[DIRECTIONS FOR THIS TASK] What is the count of lines in the data that hold the string "Given"? State the number alone.

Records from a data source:
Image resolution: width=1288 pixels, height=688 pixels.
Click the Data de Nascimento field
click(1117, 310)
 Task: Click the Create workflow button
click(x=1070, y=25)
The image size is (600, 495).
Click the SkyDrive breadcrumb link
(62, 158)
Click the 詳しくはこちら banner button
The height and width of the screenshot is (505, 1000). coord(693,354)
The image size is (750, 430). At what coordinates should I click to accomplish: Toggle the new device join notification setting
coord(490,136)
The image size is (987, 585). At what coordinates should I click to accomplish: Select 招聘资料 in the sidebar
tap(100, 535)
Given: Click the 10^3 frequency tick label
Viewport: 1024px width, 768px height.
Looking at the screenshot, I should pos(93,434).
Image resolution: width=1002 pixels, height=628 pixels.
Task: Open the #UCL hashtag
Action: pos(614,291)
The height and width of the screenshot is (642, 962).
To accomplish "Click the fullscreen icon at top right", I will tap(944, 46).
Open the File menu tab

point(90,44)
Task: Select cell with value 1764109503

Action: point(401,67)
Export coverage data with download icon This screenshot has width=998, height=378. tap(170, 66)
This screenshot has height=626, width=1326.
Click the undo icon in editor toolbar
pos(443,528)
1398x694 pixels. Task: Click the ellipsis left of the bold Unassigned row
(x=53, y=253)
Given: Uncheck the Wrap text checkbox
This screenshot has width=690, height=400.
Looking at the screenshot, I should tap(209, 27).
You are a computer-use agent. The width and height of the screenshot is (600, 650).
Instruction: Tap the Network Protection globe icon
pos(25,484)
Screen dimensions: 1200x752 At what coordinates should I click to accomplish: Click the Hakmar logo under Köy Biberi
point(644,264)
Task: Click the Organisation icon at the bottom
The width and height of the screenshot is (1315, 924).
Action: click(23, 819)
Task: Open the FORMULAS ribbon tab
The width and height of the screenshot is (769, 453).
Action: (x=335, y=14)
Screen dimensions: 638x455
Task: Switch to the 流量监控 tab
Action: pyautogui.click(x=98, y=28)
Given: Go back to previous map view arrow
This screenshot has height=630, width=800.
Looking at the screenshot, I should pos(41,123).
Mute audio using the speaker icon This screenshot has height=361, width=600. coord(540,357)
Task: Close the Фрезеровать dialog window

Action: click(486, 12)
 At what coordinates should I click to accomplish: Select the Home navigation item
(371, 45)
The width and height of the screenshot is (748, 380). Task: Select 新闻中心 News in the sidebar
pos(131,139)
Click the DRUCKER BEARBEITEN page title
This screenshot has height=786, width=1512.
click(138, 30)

[FINISHED TASK] 3